Pour ma part, le plus impressionnant s'est trouvé au bout d'un petit chemin rocailleux qui part derrière les ruines et mène à une immense grotte surplombant le vide. Là, l'eau qui suinte tombe en une sorte de pluie perpétuelle qui entretien une végétation quasi tropicale, accrochée désespérément à la paroi. Le plic-ploc des gouttes a quelque chose de réellement envoutant.

Gwenn :

Jusque la tout va bien.

La soiree a commence a prendre une autre tournure lorsqu'un ouvrier du chantier, en nous offrant des noix et du raisin, nous a propose de dormir chez lui Le temps s'anoncant assez mediocre, on a accepte, en s'attendant un peu a devoir encaisser un certain nombre de toasts a la vodka.
On a pas ete decus... Anais a reussi a faire comprendre que ca la rendait malade, moi j'en ai  juste pas bu du tout (je suis tres forte au jeu de "oh mon verre est encore plein !") et Ju, ben le pauvre, il a quand meme du s'y mettre un peu (pas trop je vous rassure, mais cela avait tellement le gout de l'alcool a 70 que...). A la fin c'est devenu limite, le bonhomme ayant oublie la notion de respect du sexe oppose, ivre mort, verbalement violent, son collegue plus net qui tente de nous convaincre de rester moyennant que le geneur se tire, mais on en a eu : marre.

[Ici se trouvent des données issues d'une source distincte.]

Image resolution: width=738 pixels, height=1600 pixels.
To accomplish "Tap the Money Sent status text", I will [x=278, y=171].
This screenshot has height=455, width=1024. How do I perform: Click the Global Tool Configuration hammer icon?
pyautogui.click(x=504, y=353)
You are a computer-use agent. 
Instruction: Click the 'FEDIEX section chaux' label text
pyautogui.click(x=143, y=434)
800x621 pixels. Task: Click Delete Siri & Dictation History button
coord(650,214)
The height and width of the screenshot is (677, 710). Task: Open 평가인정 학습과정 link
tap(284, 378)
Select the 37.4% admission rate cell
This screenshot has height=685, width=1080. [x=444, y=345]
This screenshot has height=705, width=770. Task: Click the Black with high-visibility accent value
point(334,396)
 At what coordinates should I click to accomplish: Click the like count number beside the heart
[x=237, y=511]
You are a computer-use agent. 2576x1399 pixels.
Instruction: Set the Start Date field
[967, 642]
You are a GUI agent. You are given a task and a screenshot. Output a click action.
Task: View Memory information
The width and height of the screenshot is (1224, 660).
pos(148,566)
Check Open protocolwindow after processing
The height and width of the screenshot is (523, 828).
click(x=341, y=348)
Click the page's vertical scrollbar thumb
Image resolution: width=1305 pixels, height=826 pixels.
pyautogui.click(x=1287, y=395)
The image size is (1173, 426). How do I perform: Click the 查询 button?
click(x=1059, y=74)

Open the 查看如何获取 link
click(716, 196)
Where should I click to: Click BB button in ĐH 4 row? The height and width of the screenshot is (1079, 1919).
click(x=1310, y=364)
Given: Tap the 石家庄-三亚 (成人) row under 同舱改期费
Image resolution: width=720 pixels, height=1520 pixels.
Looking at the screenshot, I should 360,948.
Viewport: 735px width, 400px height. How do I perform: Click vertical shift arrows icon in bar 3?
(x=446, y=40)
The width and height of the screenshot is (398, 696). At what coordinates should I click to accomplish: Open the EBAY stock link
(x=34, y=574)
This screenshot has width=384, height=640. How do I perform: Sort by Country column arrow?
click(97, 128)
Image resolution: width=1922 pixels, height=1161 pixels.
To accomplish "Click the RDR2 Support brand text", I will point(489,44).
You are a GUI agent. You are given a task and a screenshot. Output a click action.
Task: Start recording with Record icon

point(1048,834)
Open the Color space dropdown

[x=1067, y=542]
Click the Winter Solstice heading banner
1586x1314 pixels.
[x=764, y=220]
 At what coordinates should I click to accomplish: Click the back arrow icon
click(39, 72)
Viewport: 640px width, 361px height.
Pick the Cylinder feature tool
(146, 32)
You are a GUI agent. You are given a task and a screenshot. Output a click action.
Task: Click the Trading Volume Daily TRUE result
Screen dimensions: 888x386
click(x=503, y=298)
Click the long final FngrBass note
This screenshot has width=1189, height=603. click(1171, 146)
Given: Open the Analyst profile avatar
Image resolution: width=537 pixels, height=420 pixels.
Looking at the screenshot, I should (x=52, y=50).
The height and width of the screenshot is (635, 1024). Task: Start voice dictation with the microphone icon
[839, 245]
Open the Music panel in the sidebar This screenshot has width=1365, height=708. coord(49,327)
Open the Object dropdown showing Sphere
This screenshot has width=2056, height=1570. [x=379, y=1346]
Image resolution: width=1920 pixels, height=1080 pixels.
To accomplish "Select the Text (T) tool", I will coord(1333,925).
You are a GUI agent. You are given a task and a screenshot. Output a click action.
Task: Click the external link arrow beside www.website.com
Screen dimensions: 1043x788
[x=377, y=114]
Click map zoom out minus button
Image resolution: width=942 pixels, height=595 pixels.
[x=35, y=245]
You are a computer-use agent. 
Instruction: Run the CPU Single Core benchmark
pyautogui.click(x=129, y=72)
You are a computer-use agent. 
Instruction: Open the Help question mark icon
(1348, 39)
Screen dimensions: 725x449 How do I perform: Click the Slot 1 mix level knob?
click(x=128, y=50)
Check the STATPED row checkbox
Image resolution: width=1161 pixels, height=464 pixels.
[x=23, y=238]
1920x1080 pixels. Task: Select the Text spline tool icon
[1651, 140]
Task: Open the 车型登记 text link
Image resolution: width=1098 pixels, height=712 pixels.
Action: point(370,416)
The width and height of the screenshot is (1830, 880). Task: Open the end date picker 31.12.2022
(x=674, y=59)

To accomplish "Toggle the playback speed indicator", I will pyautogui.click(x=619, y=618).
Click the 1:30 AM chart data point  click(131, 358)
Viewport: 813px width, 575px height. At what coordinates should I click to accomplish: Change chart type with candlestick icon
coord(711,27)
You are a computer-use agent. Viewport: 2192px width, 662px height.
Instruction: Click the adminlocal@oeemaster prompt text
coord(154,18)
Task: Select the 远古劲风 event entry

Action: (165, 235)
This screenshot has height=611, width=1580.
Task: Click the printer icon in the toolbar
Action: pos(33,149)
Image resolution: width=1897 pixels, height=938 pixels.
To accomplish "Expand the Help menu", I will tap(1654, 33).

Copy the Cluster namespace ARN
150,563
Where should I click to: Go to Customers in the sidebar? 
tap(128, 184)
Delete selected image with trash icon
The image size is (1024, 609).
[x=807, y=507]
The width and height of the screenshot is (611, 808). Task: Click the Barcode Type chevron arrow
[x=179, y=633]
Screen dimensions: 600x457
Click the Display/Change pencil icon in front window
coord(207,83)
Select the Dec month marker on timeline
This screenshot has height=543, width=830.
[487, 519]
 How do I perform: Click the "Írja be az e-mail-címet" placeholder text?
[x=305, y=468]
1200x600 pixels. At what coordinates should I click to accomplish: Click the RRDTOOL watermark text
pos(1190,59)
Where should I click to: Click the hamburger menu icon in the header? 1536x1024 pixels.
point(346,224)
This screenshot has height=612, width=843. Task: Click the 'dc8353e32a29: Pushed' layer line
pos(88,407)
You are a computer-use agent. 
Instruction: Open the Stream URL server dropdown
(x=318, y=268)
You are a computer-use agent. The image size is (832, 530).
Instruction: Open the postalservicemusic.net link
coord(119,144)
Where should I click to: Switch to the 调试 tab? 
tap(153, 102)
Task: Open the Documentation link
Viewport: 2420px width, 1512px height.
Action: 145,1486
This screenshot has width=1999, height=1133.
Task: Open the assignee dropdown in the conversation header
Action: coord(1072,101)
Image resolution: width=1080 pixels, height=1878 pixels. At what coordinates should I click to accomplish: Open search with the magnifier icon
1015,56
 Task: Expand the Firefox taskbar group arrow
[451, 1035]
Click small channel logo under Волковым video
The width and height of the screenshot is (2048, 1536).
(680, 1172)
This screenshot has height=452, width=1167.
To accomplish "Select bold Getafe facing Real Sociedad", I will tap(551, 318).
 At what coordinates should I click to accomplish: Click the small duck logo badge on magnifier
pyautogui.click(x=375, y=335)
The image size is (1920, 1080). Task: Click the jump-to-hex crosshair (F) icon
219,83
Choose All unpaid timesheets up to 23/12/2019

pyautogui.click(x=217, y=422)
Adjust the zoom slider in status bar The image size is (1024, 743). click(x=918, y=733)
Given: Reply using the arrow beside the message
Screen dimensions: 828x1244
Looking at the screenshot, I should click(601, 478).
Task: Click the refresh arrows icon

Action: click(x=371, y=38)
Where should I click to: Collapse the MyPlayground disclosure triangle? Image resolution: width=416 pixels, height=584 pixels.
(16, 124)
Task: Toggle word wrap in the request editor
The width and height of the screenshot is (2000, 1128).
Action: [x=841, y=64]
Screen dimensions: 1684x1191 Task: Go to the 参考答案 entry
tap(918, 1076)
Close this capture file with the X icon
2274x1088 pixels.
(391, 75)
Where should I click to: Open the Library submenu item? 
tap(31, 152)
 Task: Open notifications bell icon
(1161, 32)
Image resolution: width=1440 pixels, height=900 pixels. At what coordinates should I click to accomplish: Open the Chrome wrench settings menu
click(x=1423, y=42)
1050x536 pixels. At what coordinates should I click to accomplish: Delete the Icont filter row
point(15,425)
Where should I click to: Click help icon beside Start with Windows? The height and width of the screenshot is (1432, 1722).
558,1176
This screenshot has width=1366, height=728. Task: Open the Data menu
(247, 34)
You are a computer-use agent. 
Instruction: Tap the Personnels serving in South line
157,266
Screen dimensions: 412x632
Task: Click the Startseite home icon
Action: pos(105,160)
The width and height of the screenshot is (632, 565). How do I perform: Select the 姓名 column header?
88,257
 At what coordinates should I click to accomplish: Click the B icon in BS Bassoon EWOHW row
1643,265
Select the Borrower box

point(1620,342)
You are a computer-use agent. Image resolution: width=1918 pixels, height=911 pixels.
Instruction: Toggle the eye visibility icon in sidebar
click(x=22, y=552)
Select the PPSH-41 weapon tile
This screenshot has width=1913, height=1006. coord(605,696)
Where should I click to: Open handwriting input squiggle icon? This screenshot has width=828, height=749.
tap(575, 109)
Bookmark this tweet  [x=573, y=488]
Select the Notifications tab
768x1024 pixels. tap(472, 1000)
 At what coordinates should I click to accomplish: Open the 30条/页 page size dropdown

On a fait les sacs vitesse grand V (les duvets etaient deja sortis, bonjour la panique), on a lutte pour sortir et finalement on a accueilli la pluie avec bonheur ^^ Me reste une derniere scene epique en tete: trois francais charges de gros sacs, courrant sous la pluie sur la grand route, poursuivi par le vieux relou et ses 12g d'alcool... on a fait des grands gestes et des jeunes militaires se sont arretes pour nous emmener loin de cette mesaventure (en conduisant comme des dingues en pleine nuit sur une route detrempee, mais vous etes surement assez inquiets comme ca, alors je passe).

On a dormi a Vanadzor pres d'une usine, et la on est a Stepanavan, pour voir une forteresse, mais surtout pour manger chaud et aller sur internet, franchement ^^. Prochaines nouvelles de Yerevan, ou nous partons demain !

(Maman, ok pour la freebox, et bonnes vacances a vous deux !)

Note de Julien : Nous sommes vivants, je répète, nous somes VIVANTS et en bonne santé. Il est tout à fait inutile d'envoyer le GIGN sur nos traces. J'ajoute que nous arrivons le 23 à 13h20, heure française. Tsedessoutyoun!